Toilets have transformed the way we live today. From health, to safety, to convenience - being able to access a toilet from the comfort of our own home no longer seems like a luxury. That’s why to many of us, World Toilet Day – which takes place this week on 19th November – may seem like an obscure day to be commemorated by the United Nations. But 4.5 billion people don’t have access to a toilet that safely disposes of waste in their home, something we in the developed world consider a basic right. And 1/3 of people across the world today do not even have access to basic sanitation, causing the transmission of diseases such as cholera, diarrhoea, dysentery, hepatitis A, typhoid – the list goes on.
So, toilets are important. Also crucial then, is the design of a toilet. When you think of great design, you may not think of a toilet, but sometimes great design comes in places you’ll never see. Since toilets became commonplace in the developed world, though, they have seen little design innovation. And most of the innovation we have seen has been focused on upgrading your standard ceramic toilet to a luxury shower toilet, as opposed to advancements for those who don’t have access to a toilet.
The billions of people who lack access to basic and safe sanitation, however, deserve to be the focus of our innovation. This belief is why at LIXIL we are innovating both for those who want to buy a shower toilet, and those who don’t even have access to a toilet. It’s why we’ve chosen to create a business unit dedicated to providing a full range of sanitation products for communities with difficulty accessing safe toilets. The SATO unit makes us the first company to provide sanitary solutions to these communities as well as those in the developed world wanting to upgrade to the latest toilet technology.

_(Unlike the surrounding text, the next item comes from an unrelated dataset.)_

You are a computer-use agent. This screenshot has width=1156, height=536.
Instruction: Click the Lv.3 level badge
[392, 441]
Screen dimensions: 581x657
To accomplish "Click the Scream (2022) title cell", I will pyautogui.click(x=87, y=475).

Whether innovating for those at the base of the economic pyramid, or those right at the top, there’s one principle we must follow: if we’re innovating for people, people must be at the core of the solution. This is called human-centered design.

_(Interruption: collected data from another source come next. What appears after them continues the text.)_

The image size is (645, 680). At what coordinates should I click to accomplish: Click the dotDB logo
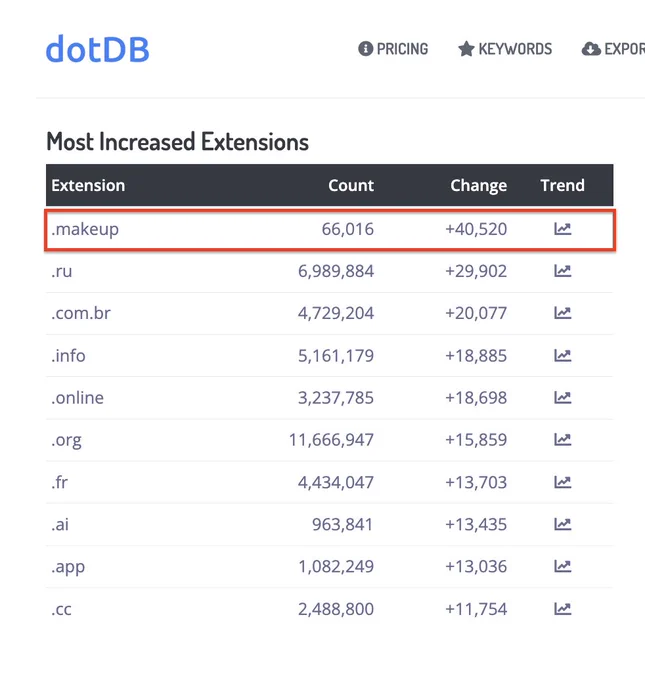tap(98, 49)
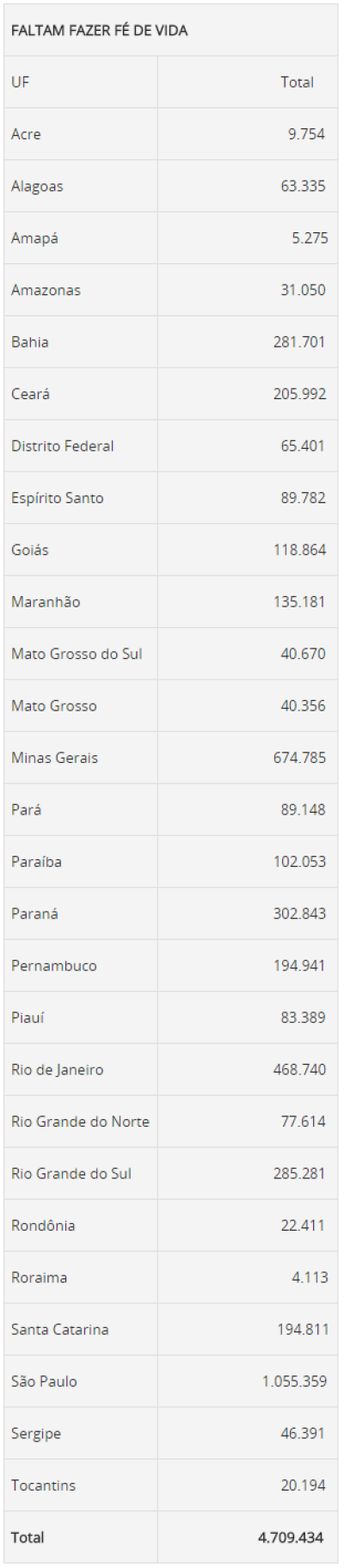Select São Paulo total 1.055.359
Image resolution: width=344 pixels, height=1568 pixels.
(294, 1381)
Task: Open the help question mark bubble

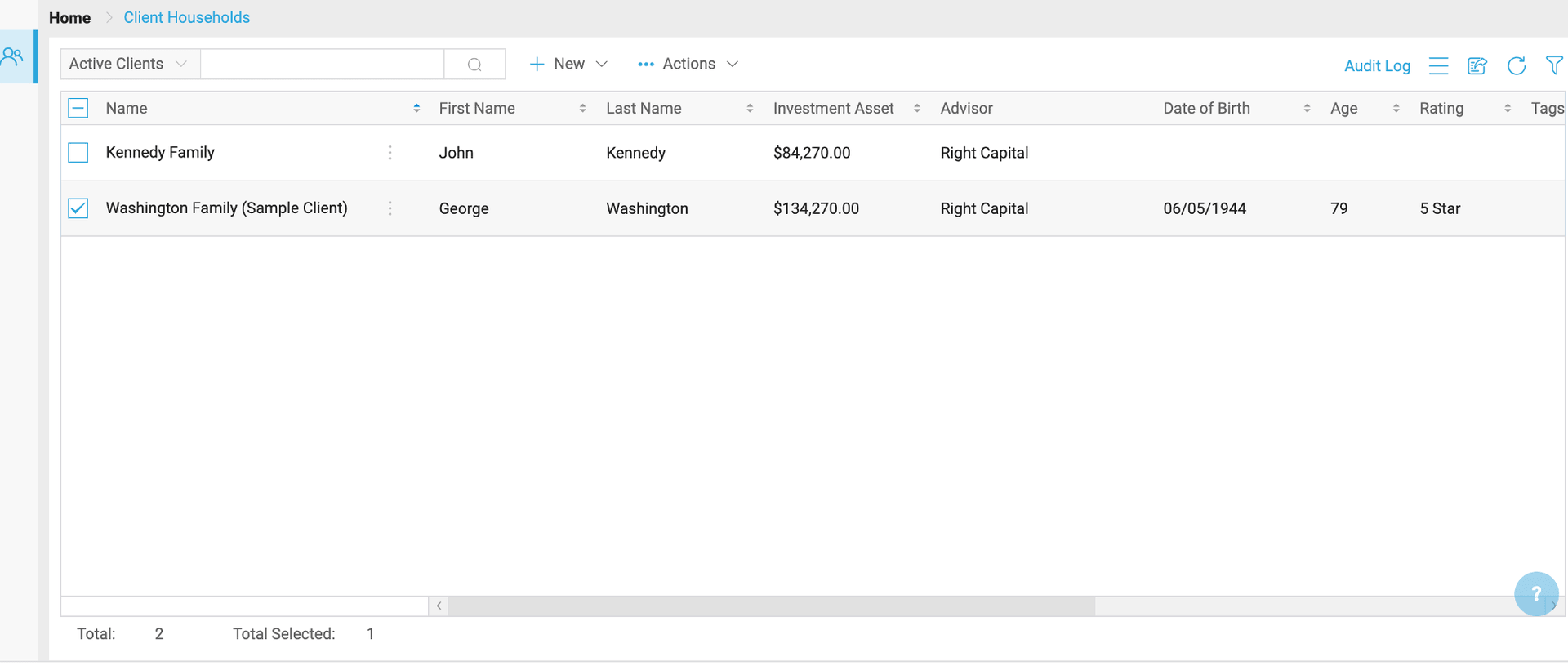Action: 1535,593
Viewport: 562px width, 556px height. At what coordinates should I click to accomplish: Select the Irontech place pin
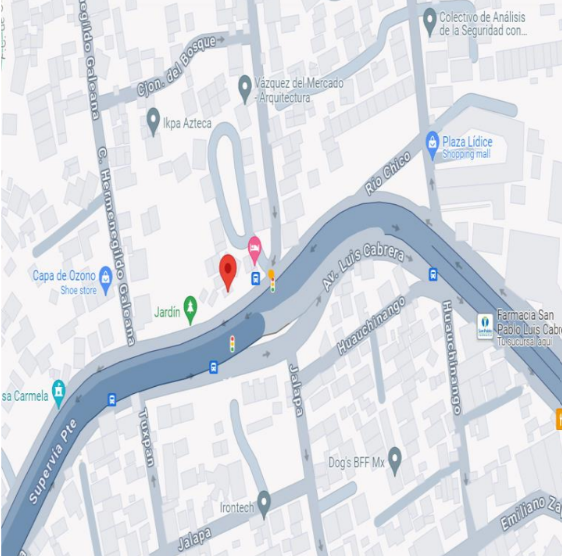(x=264, y=505)
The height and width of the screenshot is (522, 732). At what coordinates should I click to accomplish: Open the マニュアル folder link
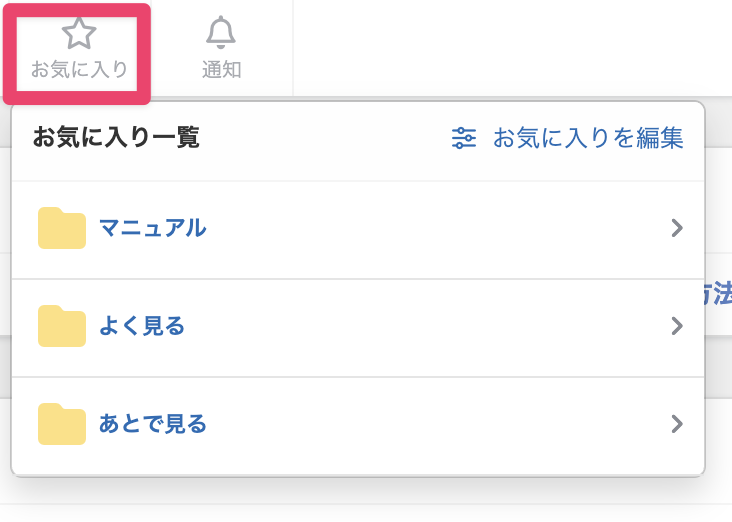tap(153, 228)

IDEO.org says of human-centered design: “[it] is a process that starts with the people you’re designing for and ends with new solutions that are tailor made to suit their needs…[it] is all about building deep empathy with the people you’re designing for; generating tons of ideas; building a bunch of prototypes; sharing what you’ve made with the people you’re designing for to learn from them and refine your concept. Eventually you’ll put your innovative, new solutions out in the world.”
When we face a global sanitation crisis of such enormity, one where behavioural barriers are as much of a challenge to overcome as lack of infrastructure – if not more – this principle becomes even more crucial. I look to India specifically to illustrate this point. Despite thousands of toilets being built every day under the Indian Government’s Swachh Bharat Mission, the government estimates that the number of people still defecating in the open is an estimated 320 million. But the challenge here is no longer just about access to hardware; it is about addressing behavioural barriers, which can only be understood by first understanding people.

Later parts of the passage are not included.